分享一篇发表在Anal. Chem.上的文章，题目为“Multiplexed Data-Independent Acquisition-Based Proteomics Enabled by TMTpro Complementary Ions”，通讯作者是来自威斯康星大学麦迪逊分校的李灵军教授，她的研究方向聚焦于开发定量质谱策略用于神经肽等研究。这篇文章中，作者提出了一种基于TMTpro互补离子的新型DIA策略。

数据非依赖性采集（DIA）是目前蛋白质组学领域的重要方法，然而无标记的DIA定量仍可能在样品制备、进样和色谱保留时间比对过程中产生误差。采用TMT等同量异位标签的多重蛋白质组学可以提高分析的通量和重复性，但在DIA模式较大的隔离窗口下，报告离子会受到共碎裂肽段的干扰，影响定量比值准确性。因此作者提出一种基于TMTpro互补离子（TMTproC）的DIA分析策略。

这一策略的核心是TMTpro试剂在HCD断裂中产生报告离子，并留下一个互补离子，即连接有平衡基团的完整肽段。作者选择了126、131N和135N三个TMTpro通道，每个通道产生的互补离子存在4 Da的间距，最大程度避免了同位素重叠。

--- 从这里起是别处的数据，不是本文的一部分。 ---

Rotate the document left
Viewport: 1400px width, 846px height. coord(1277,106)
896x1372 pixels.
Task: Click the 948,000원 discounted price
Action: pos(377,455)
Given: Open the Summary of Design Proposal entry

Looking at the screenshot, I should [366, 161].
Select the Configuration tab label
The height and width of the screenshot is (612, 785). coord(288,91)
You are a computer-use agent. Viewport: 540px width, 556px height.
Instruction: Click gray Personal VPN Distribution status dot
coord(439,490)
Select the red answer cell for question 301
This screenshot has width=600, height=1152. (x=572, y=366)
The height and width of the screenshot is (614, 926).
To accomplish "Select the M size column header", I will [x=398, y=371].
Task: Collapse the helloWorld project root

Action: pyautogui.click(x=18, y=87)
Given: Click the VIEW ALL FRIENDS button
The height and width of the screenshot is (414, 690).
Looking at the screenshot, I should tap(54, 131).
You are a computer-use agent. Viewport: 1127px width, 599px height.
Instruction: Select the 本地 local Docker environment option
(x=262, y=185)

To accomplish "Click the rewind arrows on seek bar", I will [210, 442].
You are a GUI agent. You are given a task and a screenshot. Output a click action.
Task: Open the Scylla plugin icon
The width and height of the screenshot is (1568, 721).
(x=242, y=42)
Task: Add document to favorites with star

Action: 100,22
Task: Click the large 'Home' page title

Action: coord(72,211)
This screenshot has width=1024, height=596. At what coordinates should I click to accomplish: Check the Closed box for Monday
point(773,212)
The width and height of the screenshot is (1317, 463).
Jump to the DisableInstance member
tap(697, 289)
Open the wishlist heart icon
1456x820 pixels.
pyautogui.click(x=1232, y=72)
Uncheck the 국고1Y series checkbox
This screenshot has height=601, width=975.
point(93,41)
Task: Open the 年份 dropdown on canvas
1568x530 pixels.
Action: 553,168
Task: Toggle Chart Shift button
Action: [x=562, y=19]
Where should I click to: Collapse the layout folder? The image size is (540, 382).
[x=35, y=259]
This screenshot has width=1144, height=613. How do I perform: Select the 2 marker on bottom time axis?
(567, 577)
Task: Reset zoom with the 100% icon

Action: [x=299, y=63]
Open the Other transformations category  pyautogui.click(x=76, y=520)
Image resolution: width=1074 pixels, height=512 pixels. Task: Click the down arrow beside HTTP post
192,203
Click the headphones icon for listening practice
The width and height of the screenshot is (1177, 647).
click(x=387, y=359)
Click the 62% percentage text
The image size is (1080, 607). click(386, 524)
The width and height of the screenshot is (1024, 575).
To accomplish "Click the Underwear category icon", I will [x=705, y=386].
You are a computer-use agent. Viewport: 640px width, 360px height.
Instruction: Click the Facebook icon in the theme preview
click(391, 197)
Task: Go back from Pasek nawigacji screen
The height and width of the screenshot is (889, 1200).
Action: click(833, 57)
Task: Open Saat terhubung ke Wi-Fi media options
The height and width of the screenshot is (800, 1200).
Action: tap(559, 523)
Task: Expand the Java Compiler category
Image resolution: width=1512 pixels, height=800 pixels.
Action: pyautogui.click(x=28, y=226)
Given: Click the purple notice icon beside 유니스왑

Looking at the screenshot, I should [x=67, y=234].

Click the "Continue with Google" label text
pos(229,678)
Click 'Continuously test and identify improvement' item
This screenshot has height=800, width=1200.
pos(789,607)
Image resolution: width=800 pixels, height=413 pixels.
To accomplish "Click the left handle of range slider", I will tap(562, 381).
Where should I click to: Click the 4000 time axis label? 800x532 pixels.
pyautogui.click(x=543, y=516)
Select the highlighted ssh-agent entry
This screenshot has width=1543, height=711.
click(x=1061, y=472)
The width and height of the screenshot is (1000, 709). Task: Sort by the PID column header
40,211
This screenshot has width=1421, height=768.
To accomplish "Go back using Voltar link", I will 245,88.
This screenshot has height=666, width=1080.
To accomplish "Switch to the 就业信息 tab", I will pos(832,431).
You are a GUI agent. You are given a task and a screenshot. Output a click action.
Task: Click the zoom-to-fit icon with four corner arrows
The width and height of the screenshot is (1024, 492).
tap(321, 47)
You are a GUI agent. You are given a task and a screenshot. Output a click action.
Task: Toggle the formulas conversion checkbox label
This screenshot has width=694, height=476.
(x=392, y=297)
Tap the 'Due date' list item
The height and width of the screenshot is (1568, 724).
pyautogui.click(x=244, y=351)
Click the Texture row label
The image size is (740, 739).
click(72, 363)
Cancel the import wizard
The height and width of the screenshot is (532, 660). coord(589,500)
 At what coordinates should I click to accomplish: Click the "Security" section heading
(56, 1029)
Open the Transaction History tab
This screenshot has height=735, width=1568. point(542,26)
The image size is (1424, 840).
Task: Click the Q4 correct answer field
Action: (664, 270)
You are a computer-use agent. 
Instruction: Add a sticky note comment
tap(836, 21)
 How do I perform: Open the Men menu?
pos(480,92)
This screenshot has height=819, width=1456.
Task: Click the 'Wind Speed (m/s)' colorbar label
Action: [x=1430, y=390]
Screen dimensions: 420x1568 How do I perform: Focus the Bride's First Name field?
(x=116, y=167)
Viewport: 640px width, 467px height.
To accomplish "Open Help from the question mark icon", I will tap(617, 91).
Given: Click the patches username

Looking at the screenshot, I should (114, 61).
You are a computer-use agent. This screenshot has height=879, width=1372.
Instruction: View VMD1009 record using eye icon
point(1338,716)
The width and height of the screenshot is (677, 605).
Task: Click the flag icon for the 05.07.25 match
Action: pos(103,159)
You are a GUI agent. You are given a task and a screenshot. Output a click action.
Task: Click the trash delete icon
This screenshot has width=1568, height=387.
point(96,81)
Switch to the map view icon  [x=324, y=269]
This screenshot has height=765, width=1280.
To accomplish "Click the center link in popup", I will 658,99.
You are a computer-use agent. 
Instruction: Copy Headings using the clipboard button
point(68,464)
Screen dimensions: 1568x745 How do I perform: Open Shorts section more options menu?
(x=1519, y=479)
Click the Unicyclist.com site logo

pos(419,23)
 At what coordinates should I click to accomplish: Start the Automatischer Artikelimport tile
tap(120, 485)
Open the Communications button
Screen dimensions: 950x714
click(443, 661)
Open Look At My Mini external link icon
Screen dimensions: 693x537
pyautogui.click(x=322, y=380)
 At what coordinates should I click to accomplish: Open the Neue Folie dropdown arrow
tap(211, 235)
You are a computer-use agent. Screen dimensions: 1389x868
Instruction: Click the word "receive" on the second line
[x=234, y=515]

为了验证该方法，作者选择了两种质量相近的标准肽段，分别以1:5:10和10:5:1的比例在同一DIA隔离窗口中进行混合分析。在二级谱结果中，低质量区的报告离子比值接近1:1:1，而高质量区的互补离子则准确还原了预期的标记比值，证明TMTproC-DIA策略有助于避免定量干扰。

接着，作者优化HCD碎裂能量，观察到NCE为29%时标准肽段可以产生最多的互补离子，以及在蛋白质组中获得最多的蛋白质定量数。

基于优化的HCD条件，作者进一步测试了TMTproC-DIA流程的定量准确性。作者将三重TMTpro标记的BSA肽段以1:1:1、10:5:1和1:5:10混合分析，结果显示互补离子定量比值与理论比值高度一致。

最后，作者将来自HeLa和酵母的蛋白质组分别以1:1:1和1:5:10进行标记后，将两种蛋白质组以1:3的比例混合分析。在这一体系中，HeLa蛋白和酵母蛋白的定量比值都非常接近其理论比值，证明了TMTproC-DIA策略的定量准确性和鲁棒性。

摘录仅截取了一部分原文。